Hon. Emeka Nwaobi may have introduced the bill with lofty promises of “preventing cybercrime” and “protecting critical information infrastructure,” but behind that shiny language lies the unmistakable stench of a political project crafted to muzzle dissent, police public opinion, and protect the fragile egos of officials who cannot stand criticism.

This bill is not a step toward digital safety. It is a step toward digital tyranny.

A Law Nigeria Does Not Need — Because It Already Exists

Nigeria already operates under the national Cybercrime Act (2015), a law that has been repeatedly abused to arrest journalists, gag critics, and detain citizens for daring to question those in power. Add to that the existing web of criminal defamation, sedition, and libel statutes, all notorious for being used as political weapons and the picture becomes clear:

No vacancy exists for another gag law.

Delta State does not need a local copycat designed to replicate and worsen the same oppressive tendencies. If anything, the state should be fighting for reforms, not expanding the arsenal of tools available to suppress free speech.

A Bill Built for Silencing the People, Not Protecting Them

The bill’s vague references to cyberstalking, “digital misinformation,” and “protection of government information integrity” are red flags. In Nigeria, vague laws are not accidents, they are deliberate design choices.

Ambiguity is the favourite weapon of leaders who want to punish citizens selectively.

What does “misinformation” mean?

Who defines it?

Will criticism of poor governance be branded as misinformation?

Will exposing corruption be labelled cyberstalking?

Will holding public officials accountable be considered a threat to “government information security”?

Every Nigerian knows the answer.

This bill does not protect the people from cyber threats.
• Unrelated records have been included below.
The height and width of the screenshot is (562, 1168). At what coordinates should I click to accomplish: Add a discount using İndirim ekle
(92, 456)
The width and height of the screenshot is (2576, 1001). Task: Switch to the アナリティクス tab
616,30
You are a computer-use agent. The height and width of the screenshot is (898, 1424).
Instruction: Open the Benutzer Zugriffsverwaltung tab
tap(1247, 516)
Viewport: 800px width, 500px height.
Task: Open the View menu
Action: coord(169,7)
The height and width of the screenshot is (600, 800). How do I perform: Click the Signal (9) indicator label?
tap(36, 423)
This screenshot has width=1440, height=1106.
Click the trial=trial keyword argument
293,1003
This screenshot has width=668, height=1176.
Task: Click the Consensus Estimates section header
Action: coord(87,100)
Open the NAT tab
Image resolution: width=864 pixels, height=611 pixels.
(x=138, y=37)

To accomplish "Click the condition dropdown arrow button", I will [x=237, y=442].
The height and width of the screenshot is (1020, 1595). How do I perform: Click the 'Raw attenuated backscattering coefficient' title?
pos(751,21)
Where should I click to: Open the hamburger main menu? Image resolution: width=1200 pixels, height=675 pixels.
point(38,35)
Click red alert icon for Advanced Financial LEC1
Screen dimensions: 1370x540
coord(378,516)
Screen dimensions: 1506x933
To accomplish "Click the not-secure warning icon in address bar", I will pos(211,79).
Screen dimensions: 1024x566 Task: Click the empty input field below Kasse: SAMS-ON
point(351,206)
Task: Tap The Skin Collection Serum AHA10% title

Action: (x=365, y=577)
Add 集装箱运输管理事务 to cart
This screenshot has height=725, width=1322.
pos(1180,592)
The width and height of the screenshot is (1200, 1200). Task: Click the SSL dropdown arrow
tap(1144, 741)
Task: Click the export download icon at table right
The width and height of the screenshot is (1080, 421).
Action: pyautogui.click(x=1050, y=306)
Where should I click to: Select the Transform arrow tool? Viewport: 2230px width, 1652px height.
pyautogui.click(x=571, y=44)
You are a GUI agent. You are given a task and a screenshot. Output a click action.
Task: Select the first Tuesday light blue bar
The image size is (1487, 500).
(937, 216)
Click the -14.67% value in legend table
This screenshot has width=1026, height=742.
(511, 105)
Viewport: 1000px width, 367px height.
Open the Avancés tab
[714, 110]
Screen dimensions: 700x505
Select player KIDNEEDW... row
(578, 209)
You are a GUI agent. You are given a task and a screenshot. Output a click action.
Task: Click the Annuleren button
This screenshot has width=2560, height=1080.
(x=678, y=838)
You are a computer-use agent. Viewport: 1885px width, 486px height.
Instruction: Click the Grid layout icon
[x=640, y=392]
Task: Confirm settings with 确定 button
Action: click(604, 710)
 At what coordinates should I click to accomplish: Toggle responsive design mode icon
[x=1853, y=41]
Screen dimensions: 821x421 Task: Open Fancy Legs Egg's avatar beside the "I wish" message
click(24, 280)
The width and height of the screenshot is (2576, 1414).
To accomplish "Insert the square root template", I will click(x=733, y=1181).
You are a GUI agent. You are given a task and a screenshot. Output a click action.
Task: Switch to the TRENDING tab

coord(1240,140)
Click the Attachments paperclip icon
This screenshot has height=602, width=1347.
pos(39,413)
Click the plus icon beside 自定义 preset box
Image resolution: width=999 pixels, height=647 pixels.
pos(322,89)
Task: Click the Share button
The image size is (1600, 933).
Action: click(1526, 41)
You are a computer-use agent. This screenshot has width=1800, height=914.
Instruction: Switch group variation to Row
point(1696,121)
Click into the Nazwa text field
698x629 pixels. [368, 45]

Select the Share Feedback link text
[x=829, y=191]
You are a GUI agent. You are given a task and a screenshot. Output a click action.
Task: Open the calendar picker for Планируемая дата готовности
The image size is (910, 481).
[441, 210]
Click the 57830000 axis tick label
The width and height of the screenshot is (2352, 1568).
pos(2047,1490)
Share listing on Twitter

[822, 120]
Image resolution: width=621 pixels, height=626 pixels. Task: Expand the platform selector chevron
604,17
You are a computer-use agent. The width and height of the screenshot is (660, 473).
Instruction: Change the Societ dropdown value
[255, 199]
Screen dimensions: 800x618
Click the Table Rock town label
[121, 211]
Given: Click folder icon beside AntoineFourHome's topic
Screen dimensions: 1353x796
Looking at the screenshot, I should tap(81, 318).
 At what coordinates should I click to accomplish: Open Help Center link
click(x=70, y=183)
It protects the political class from accountability.

The Problem Is Not What the Bill Says — It’s What It Enables

At a moment when Delta State residents sleep with fear in their bones, when kidnappers and armed criminals roam unchecked, when unemployment, high cost of transportation and hopelessness stalk the land, the House of Assembly has chosen to prioritize… regulating Facebook?

This is a profound moral failure.

Instead of tackling insecurity, unemployment, bad roads, decaying schools, and a suffocating economy, lawmakers are investing energy in a bill designed to police tweets and Instagram posts. It reveals a governing mindset that fears criticism more than it fears bandits. That resents accountability more than it resents poverty. That sees citizens, not criminals, as the greatest threat.

This is the same recipe for democratic decay that has haunted Nigeria for decades.

Delta State House of Assembly Must Kill This Bill — For Democracy’s Sake

The legislators of Delta State must understand the gravity of the moment. Passing this bill would not only stain the state’s democratic credentials but also set a dangerous precedent for other states to follow. Approving it would send a clear message:

that free speech is an inconvenience, that dissent is a crime, and that the government sees the people as suspects.

If the Assembly must pass a bill, let it be one that confronts insecurity, strengthens economic resilience, ensures transparency, or protects whistleblowers, not one that criminalises dissent and shields officials from scrutiny.

This Cybercrime Bill must die, not be amended. Not be delayed. Not be “reviewed.”

Killed. Buried. And never resurrected.

A Final Warning

Once such a law is passed, it will not be the “cyber-terrorists” who are first arrested — it will be journalists, activists, students, bloggers, and ordinary citizens whose only weapon is their voice.

Nigeria has seen this play out again and again.

Delta State cannot afford to repeat this authoritarian script.

The House of Assembly must choose wisely:

Side with the people or side with power.

Defend democracy or undermine it.

Kill this bill or kill free speech.

The choice is theirs — and history will remember it.